The University said that it disagreed with an Aug. 23 ruling by the National Labor Relations Board to allow graduate students at private universities to BARGAIN COLLECTIVELY. “At Princeton, graduate students teach and engage in research as an integral part of their graduate education,” the University said, and should not be considered employees or be able to unionize.
A New Jersey Tax Court trial was scheduled to begin Oct. 6 in a legal challenge by a group of Princeton residents to the University’s TAX-EXEMPT STATUS. The 5-year-old litigation originally sought to overturn the tax-exempt status of about 20 University buildings; the scope has widened to about 170 buildings. The residents also claim the University is not entitled to a property-tax exemption at all on the basis that it patents and licenses technology developed by faculty members and shares some of the resulting income with them, among other claims.
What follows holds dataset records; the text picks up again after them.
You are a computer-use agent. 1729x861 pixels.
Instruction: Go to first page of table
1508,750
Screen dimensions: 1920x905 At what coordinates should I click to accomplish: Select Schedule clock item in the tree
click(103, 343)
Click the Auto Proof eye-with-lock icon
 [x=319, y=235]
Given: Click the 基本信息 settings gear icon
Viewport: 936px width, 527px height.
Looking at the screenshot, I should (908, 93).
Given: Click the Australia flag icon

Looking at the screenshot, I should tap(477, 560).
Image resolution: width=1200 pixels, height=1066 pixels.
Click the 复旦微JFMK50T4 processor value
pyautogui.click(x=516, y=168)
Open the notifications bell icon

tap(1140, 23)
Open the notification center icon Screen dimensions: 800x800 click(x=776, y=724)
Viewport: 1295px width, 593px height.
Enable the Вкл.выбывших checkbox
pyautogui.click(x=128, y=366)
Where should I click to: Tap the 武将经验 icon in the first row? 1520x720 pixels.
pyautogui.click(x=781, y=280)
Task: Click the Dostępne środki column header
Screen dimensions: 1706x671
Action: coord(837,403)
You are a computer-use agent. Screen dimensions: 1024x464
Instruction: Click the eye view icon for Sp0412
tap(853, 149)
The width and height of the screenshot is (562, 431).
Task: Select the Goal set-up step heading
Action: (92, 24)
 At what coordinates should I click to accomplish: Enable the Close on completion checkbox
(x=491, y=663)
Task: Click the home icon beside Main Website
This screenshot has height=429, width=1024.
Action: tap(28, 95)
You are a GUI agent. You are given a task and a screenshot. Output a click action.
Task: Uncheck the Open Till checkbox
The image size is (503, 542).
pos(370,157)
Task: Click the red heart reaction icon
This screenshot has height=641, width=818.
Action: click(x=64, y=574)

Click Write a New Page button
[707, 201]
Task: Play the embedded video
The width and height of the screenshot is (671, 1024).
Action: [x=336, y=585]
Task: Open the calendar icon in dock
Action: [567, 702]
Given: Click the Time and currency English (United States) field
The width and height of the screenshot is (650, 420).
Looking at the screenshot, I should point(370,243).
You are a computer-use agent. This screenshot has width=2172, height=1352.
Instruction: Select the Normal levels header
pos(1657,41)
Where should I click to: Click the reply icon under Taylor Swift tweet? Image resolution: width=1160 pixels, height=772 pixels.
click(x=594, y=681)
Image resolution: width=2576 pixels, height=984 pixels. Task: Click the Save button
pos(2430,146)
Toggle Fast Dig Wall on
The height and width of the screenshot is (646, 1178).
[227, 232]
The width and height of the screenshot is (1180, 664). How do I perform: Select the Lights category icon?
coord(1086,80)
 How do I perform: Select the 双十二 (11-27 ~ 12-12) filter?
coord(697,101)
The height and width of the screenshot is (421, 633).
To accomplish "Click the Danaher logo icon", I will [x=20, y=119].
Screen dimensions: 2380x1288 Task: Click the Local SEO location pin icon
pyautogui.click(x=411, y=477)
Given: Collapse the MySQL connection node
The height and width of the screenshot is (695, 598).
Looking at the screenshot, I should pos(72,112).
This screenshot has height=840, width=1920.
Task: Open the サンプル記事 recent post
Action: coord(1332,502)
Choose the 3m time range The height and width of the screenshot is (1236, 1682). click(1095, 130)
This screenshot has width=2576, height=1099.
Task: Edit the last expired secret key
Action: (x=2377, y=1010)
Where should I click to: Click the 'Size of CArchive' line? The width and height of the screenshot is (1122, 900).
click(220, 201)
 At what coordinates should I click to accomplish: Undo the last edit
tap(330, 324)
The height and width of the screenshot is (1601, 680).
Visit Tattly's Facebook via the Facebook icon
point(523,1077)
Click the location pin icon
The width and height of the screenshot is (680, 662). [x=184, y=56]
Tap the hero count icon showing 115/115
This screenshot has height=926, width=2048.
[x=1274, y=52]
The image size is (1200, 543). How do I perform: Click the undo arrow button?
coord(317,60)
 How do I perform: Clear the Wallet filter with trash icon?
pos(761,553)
Robert K. Durkee ’69, vice president and secretary of the University, said he sees no chance that Princeton would lose its overall tax-exempt status, which he said would require a finding that Princeton conducts its business for the purpose of making a profit. The University’s royalties from the anti-cancer drug Alimta — which Durkee estimated will total about $740 million when they end this fall — “have colored the case but are very far from the norm,” he said. Federal law requires payments to faculty inventors when their research was supported by federal funding, he said.